### Provided data
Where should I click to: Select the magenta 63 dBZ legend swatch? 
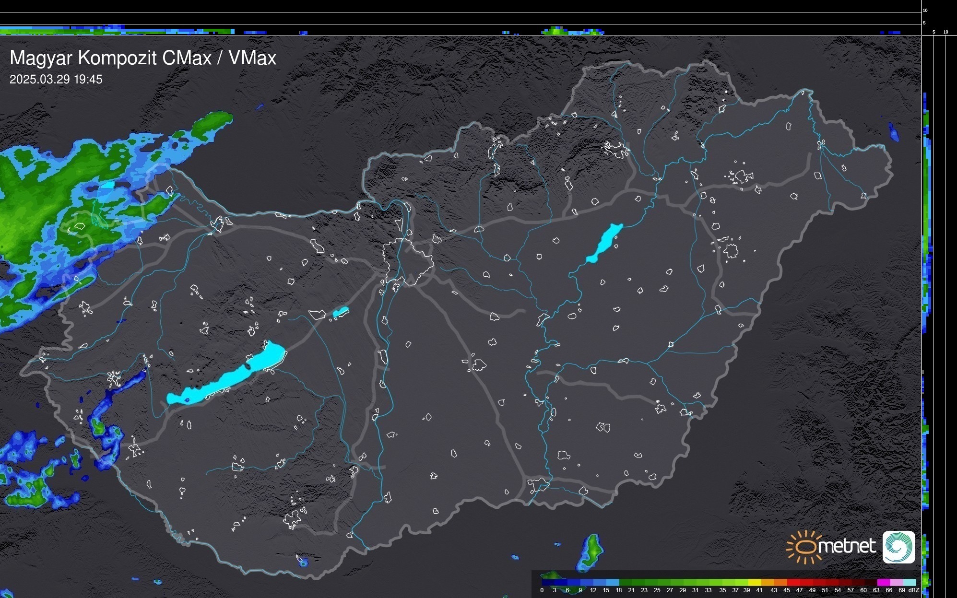click(x=883, y=582)
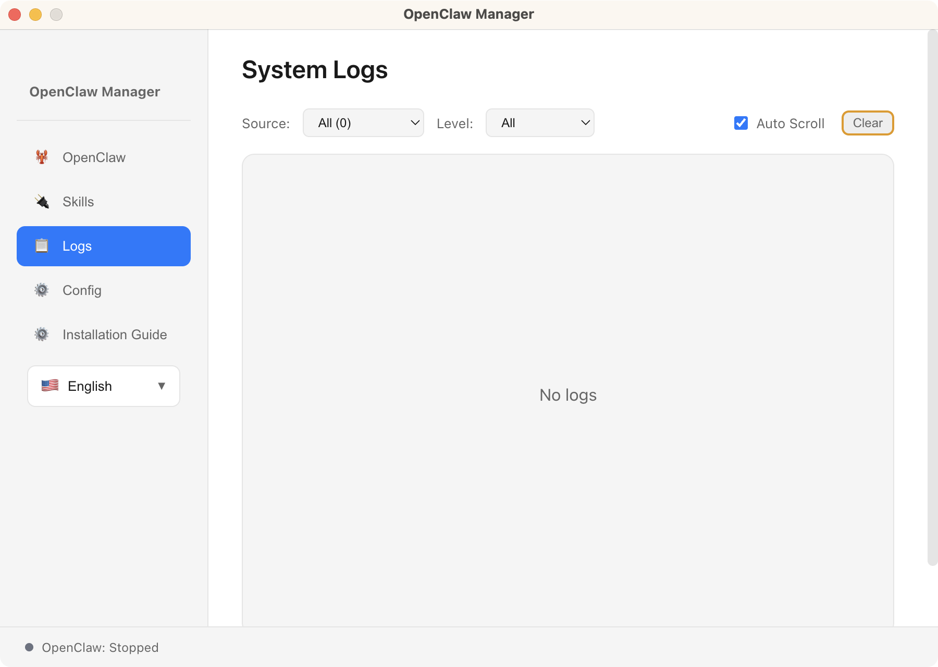
Task: Click the US flag in the language selector
Action: pos(50,386)
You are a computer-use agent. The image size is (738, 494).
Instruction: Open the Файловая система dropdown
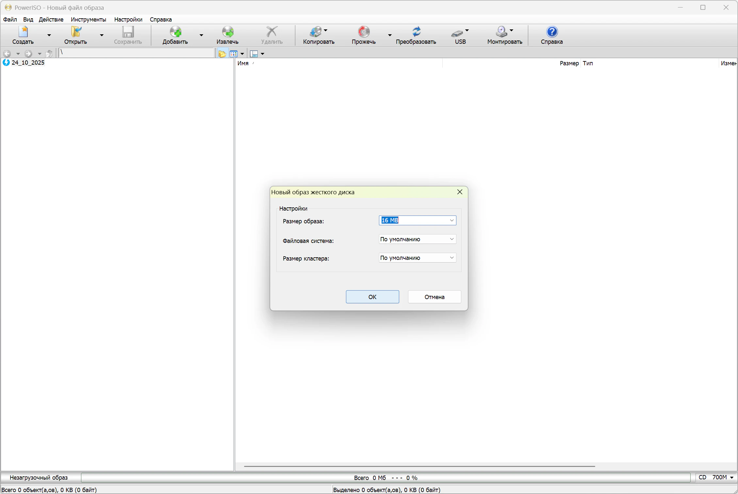(451, 239)
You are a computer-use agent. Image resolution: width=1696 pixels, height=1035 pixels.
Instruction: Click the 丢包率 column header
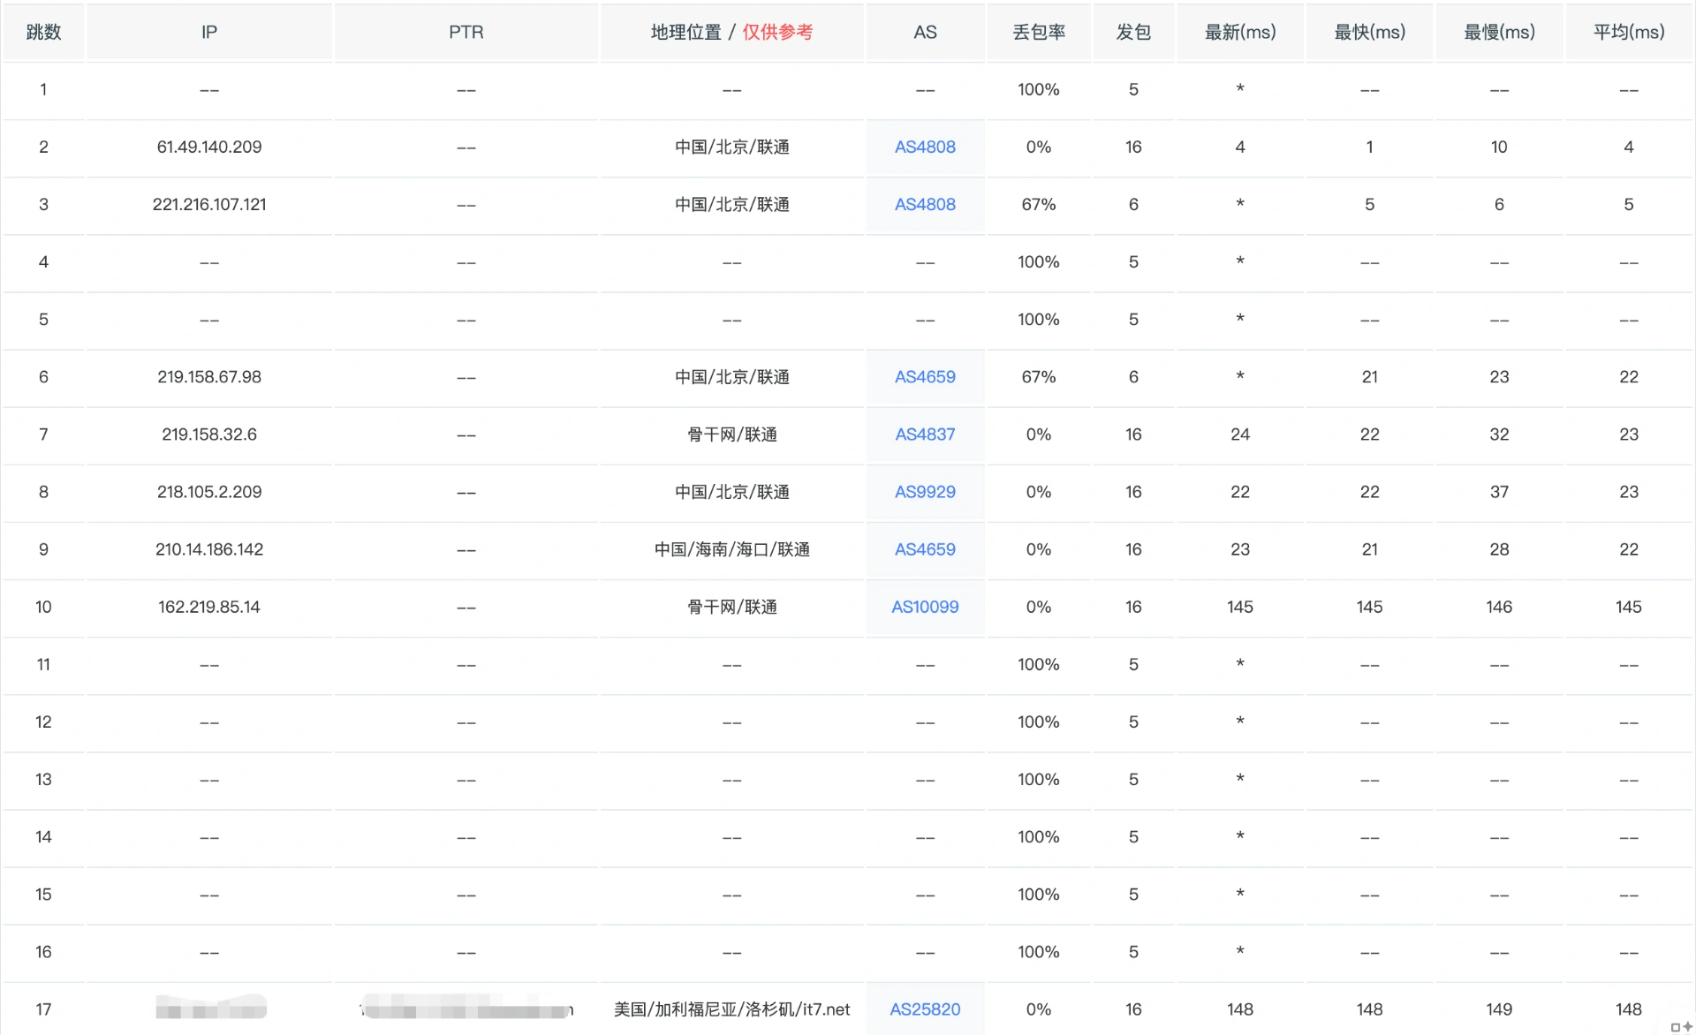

### Your goal
If a line above contains the string "computer", count it, then give the total and nothing else.

### Answer space
2